§ **Exercise aim**
The response must consist of the records below, copied exactly.

*** Available data Section Begins ***

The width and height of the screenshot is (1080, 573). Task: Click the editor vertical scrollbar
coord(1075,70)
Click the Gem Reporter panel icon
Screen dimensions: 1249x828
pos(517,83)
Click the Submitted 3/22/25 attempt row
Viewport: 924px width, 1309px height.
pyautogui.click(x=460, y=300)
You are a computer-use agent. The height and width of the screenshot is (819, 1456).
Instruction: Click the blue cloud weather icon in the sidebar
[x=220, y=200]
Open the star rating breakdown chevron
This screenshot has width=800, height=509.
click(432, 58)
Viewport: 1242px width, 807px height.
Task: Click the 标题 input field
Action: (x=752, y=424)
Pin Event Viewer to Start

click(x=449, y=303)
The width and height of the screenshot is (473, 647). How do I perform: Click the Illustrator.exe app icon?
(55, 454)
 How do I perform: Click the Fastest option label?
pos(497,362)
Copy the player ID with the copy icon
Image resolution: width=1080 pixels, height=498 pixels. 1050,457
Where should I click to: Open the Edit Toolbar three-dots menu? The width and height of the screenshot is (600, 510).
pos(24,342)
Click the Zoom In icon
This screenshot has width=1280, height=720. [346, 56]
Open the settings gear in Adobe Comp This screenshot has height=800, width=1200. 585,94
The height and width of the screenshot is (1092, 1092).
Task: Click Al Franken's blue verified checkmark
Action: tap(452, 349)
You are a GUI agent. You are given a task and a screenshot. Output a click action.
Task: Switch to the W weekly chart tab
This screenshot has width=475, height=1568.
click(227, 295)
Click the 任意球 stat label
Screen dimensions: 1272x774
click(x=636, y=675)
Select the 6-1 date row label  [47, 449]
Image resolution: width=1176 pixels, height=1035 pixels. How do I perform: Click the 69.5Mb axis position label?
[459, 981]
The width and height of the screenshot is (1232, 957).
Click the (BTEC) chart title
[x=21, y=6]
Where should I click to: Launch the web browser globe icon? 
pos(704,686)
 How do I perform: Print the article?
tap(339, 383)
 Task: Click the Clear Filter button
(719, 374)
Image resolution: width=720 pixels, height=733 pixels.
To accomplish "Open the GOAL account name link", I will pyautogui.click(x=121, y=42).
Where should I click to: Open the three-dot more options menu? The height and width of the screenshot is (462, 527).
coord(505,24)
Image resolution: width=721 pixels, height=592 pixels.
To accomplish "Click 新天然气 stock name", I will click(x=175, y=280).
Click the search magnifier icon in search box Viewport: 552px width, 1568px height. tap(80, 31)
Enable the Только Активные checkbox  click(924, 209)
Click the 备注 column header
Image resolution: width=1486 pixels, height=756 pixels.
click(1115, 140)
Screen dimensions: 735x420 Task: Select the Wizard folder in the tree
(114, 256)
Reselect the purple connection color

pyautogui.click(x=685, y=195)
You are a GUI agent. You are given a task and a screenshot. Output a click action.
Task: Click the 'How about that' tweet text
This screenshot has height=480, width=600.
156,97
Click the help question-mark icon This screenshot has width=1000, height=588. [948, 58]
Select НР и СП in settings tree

*** Available data Section Ends ***

§ **Response**
The width and height of the screenshot is (1080, 573). Task: Click the editor vertical scrollbar
coord(1075,70)
Click the Gem Reporter panel icon
Screen dimensions: 1249x828
pos(517,83)
Click the Submitted 3/22/25 attempt row
Viewport: 924px width, 1309px height.
pyautogui.click(x=460, y=300)
You are a computer-use agent. The height and width of the screenshot is (819, 1456).
Instruction: Click the blue cloud weather icon in the sidebar
[x=220, y=200]
Open the star rating breakdown chevron
This screenshot has width=800, height=509.
click(432, 58)
Viewport: 1242px width, 807px height.
Task: Click the 标题 input field
Action: (x=752, y=424)
Pin Event Viewer to Start

click(x=449, y=303)
The width and height of the screenshot is (473, 647). How do I perform: Click the Illustrator.exe app icon?
(55, 454)
 How do I perform: Click the Fastest option label?
pos(497,362)
Copy the player ID with the copy icon
Image resolution: width=1080 pixels, height=498 pixels. 1050,457
Where should I click to: Open the Edit Toolbar three-dots menu? The width and height of the screenshot is (600, 510).
pos(24,342)
Click the Zoom In icon
This screenshot has width=1280, height=720. [346, 56]
Open the settings gear in Adobe Comp This screenshot has height=800, width=1200. 585,94
The height and width of the screenshot is (1092, 1092).
Task: Click Al Franken's blue verified checkmark
Action: tap(452, 349)
You are a GUI agent. You are given a task and a screenshot. Output a click action.
Task: Switch to the W weekly chart tab
This screenshot has width=475, height=1568.
click(227, 295)
Click the 任意球 stat label
Screen dimensions: 1272x774
click(x=636, y=675)
Select the 6-1 date row label  [47, 449]
Image resolution: width=1176 pixels, height=1035 pixels. How do I perform: Click the 69.5Mb axis position label?
[459, 981]
The width and height of the screenshot is (1232, 957).
Click the (BTEC) chart title
[x=21, y=6]
Where should I click to: Launch the web browser globe icon? 
pos(704,686)
 How do I perform: Print the article?
tap(339, 383)
 Task: Click the Clear Filter button
(719, 374)
Image resolution: width=720 pixels, height=733 pixels.
To accomplish "Open the GOAL account name link", I will pyautogui.click(x=121, y=42).
Where should I click to: Open the three-dot more options menu? The height and width of the screenshot is (462, 527).
coord(505,24)
Image resolution: width=721 pixels, height=592 pixels.
To accomplish "Click 新天然气 stock name", I will click(x=175, y=280).
Click the search magnifier icon in search box Viewport: 552px width, 1568px height. tap(80, 31)
Enable the Только Активные checkbox  click(924, 209)
Click the 备注 column header
Image resolution: width=1486 pixels, height=756 pixels.
click(1115, 140)
Screen dimensions: 735x420 Task: Select the Wizard folder in the tree
(114, 256)
Reselect the purple connection color

pyautogui.click(x=685, y=195)
You are a GUI agent. You are given a task and a screenshot. Output a click action.
Task: Click the 'How about that' tweet text
This screenshot has height=480, width=600.
156,97
Click the help question-mark icon This screenshot has width=1000, height=588. [948, 58]
Select НР и СП in settings tree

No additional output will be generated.